THE TASK: Set down, exactly as they stand, the lines from the one containing "Click the 5,290,806.65 π amount" through the last line of the records below, leaving every picture out.

[Stored items]
::::
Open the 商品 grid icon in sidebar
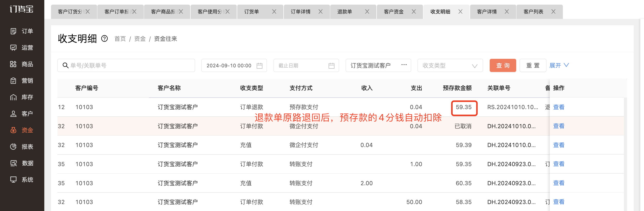 [x=13, y=64]
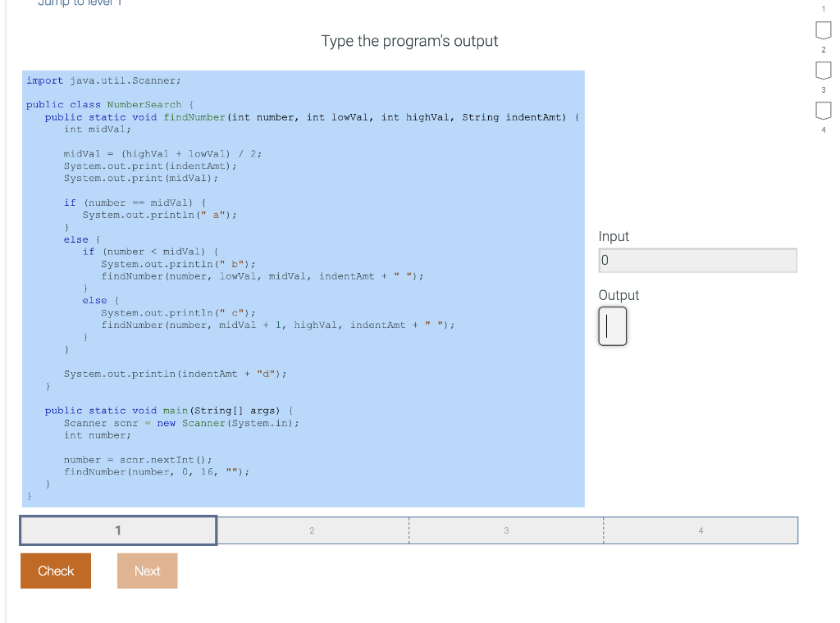Image resolution: width=840 pixels, height=623 pixels.
Task: Select level segment 1 in the progress bar
Action: [x=117, y=530]
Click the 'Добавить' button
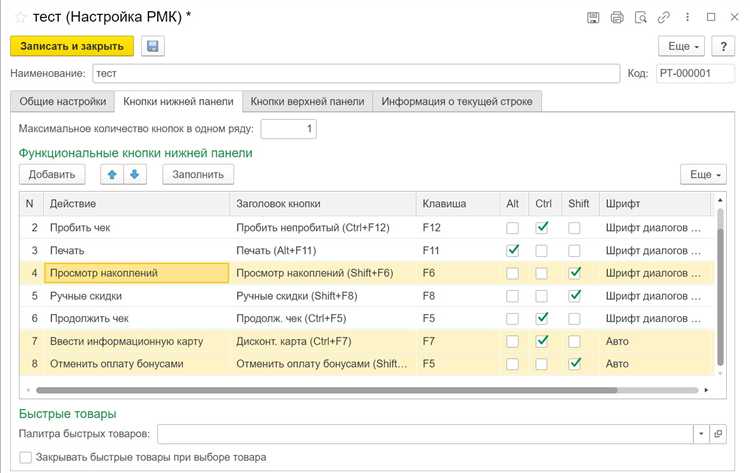This screenshot has width=750, height=473. [52, 174]
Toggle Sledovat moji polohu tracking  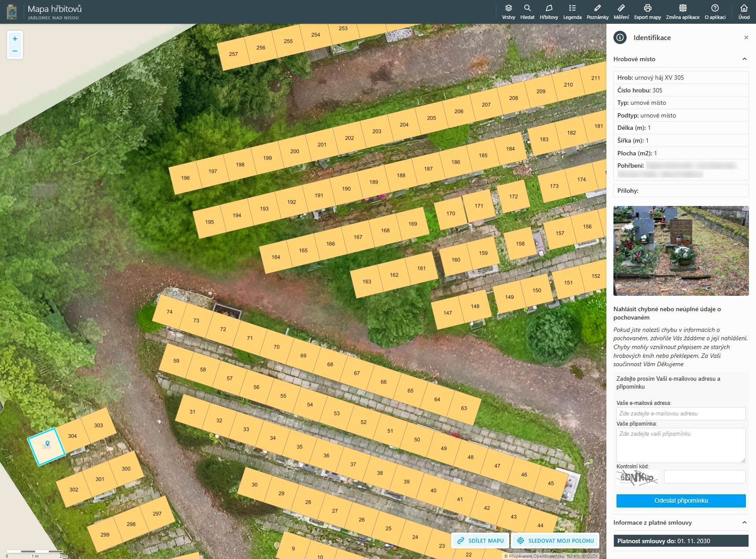(555, 541)
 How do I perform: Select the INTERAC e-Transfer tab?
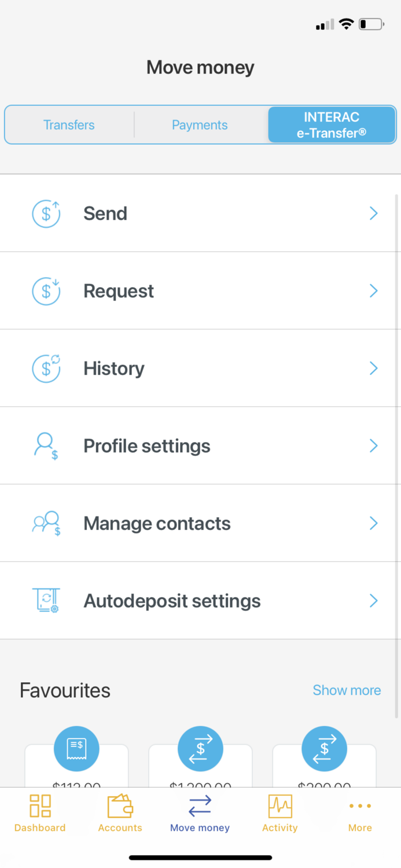click(332, 124)
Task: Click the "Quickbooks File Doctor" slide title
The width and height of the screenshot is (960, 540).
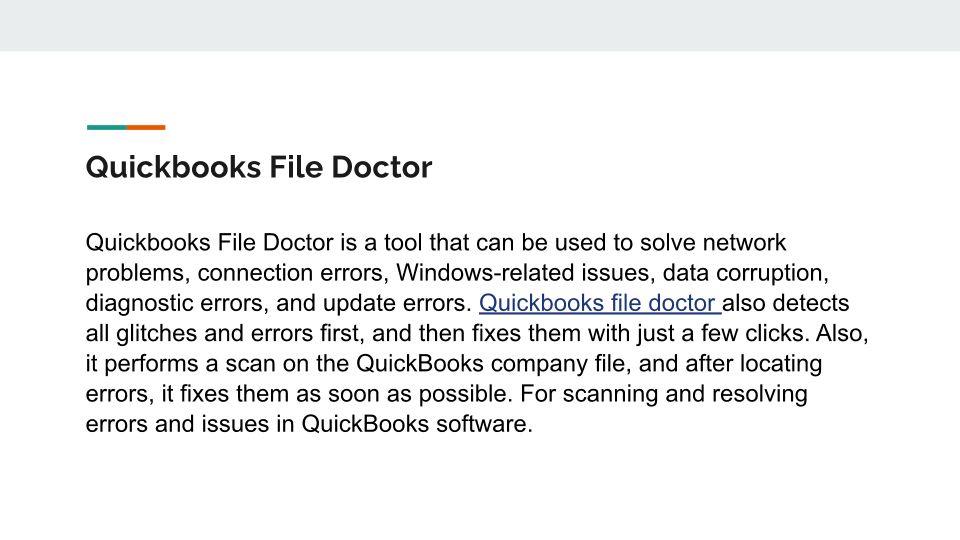Action: [x=259, y=167]
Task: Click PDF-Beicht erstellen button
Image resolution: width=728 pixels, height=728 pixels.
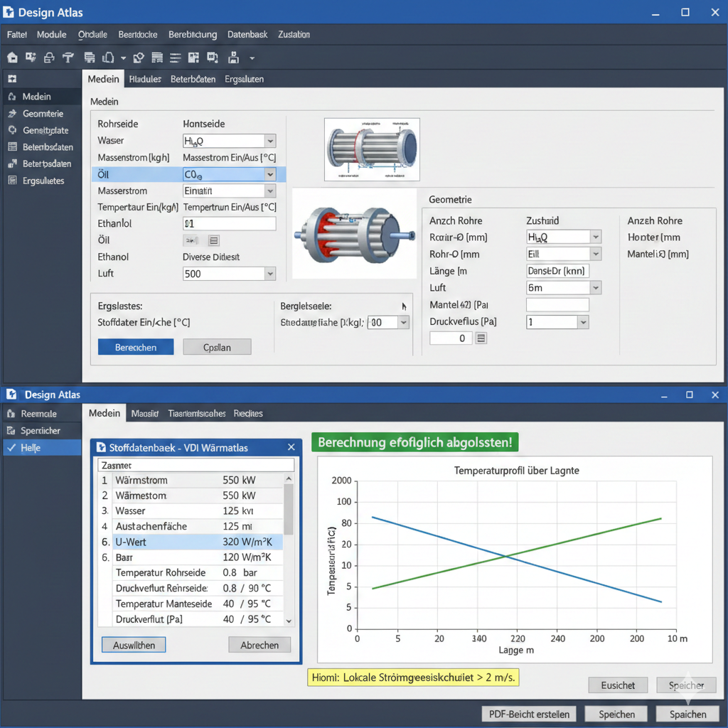Action: point(529,714)
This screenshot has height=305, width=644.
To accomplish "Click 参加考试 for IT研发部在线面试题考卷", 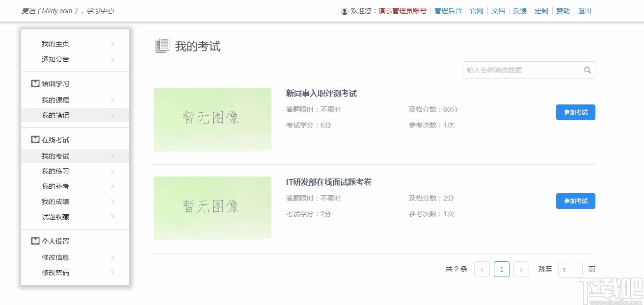I will [575, 201].
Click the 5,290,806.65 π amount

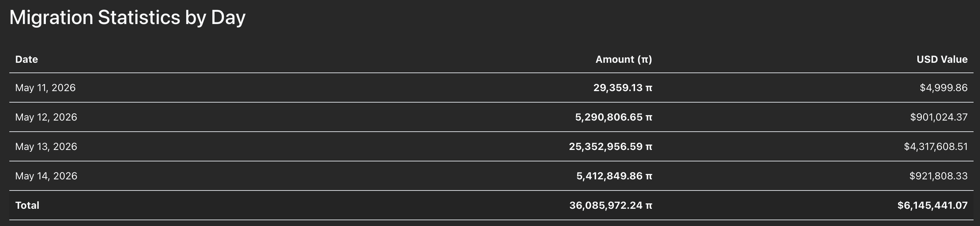tap(614, 117)
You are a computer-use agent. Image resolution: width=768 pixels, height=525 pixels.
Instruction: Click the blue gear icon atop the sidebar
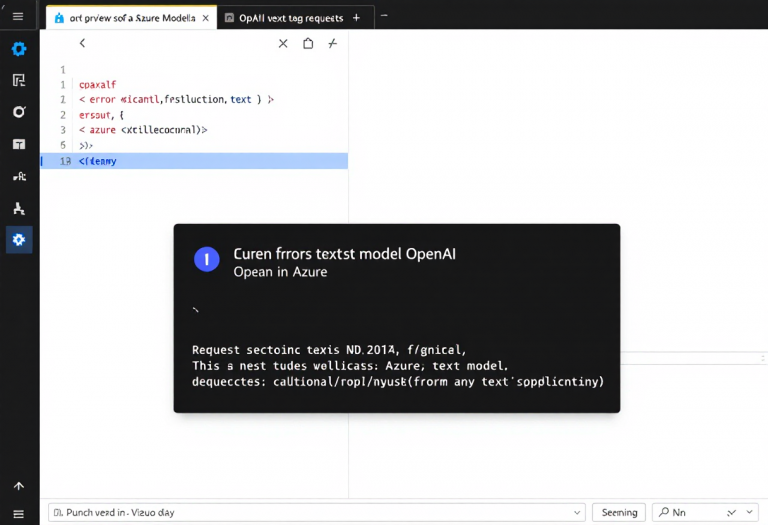19,49
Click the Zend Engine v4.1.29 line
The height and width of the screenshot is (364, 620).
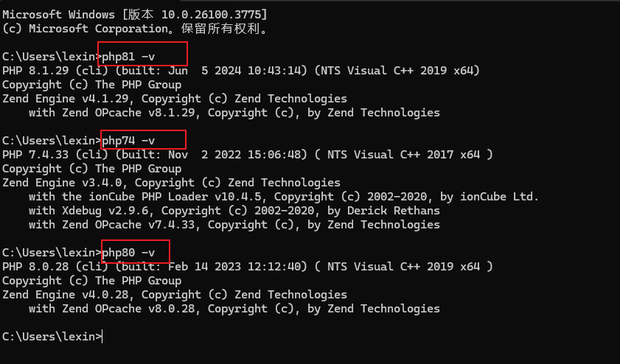coord(175,99)
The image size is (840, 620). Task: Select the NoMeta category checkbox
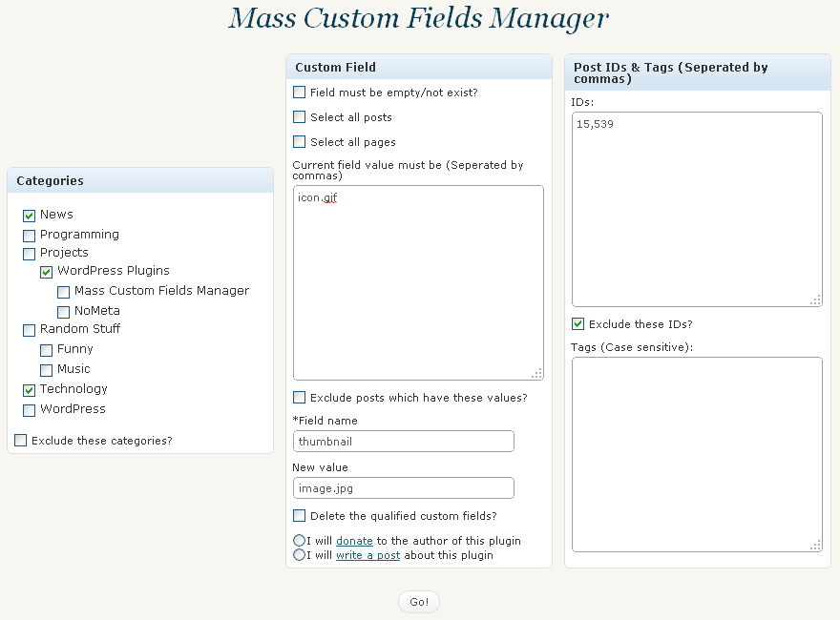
::::
TASK RESPONSE:
Click the 5,290,806.65 π amount

tap(614, 117)
You are a computer-use agent. Image resolution: width=768 pixels, height=525 pixels.
Instruction: Click the blue gear icon atop the sidebar
19,49
Click the Zend Engine v4.1.29 line
The height and width of the screenshot is (364, 620).
coord(175,99)
The image size is (840, 620). Task: Select the NoMeta category checkbox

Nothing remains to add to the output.